First and foremost, how much firepower do we need to satisfy our rights under the 2nd Amendment? Pistols? Hunting rifles? Assault Rifles? How many of each? What about hand grenades and RPG's? If a ban on AK-47's is the gateway to Communism, then why exactly can't I protect the American way of life by ringing my lawn with land mines?
In short, where should we draw the line between individual rights and public safety?
Further, what is the legitimate purpose of my gun ownership? Tradition? Hunting? Preparation to serve in the militia? Defending my home from criminals? Defending my home from the government? If there is a vital public interest served by my ability to buy an AR-15 this weekend at a gun show, then let's go ahead and state clearly what that is.
Personally, I like guns a lot. I learned to shoot as a kid in my back yard. I've had a lot of fun with friends firing weapons that were barely legal. Guns were everywhere growing up in Texas, so I'm not persuaded that guns are the reason that psycho killers do what they do. Mass killings still happen in places with much tougher gun laws than ours.
That said, guns are the reason that a deranged loser incapable of performing life's most basic tasks is able to kill so effectively, so efficiently, and in such mass numbers. A lunatic armed with a baseball bat can hurt some people, but his arms would get tired long before he could pull off something as serious as we saw in Aurora or Connecticut. There is no question that the broad availability of heavy firepower is a factor in the frequency and severity of mass killings in America.
Guns don't kill people. People kill people. However, people kill a lot more people, a lot faster, with a Bushmaster.
Congressman Louis Gohmert claims that Americans aren't heavily armed enough. It's true I suppose, that if we all had minefields in our yards and Gatling guns mounted on our roofs we would, for example, suffer fewer burglaries. We would also have fewer limbs. Life is full of tradeoffs.
We are paying a price in public safety for my ability to play with serious firepower. That's an unavoidable fact.

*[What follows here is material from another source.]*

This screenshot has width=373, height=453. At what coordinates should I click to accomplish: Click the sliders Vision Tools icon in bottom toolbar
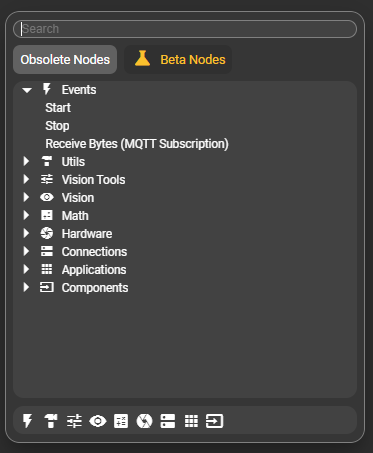pyautogui.click(x=74, y=421)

The political question is whether that price is worth paying.
Some think America needs millions of assault rifles in circulation to defend ourselves against criminals. Now would be a great time for them to explain in some minimally coherent language why that makes sense.
Some think America needs millions of assault rifles in circulation to defend our freedom from Obama, or Communists, or ACORN, or Yankees, or God knows what. Let them explain their position. Hopefully they can do it without using quotes taken directly from either version of Red Dawn.
To paraphrase Sun Tzu, in defending everything you weaken your defenses everywhere. The NRA strategy of defending gun rights by opposing every imaginable form of firearm regulation, no matter how well-reasoned, raises the potential for a sudden, unanticipated political failure. It might be a good idea to start thinking about sensible gun regulations we can live with instead of continuing this scorched earth tactic.
Our gun laws do not make a lot of sense. The arguments in general circulation on both sides are usually poorly directed, aimed less at persuasion than at motivating a political base. In short, this debate, like so many others in recent years, suggests a culture in desperate need of grown-up supervision.
It not entirely clear whether tighter gun laws would prevent mass shootings. It is matter we need to weigh. Regardless what decision we make, if we can find a way through this debate to grow into the adults this country needs then the effort will not have been wasted.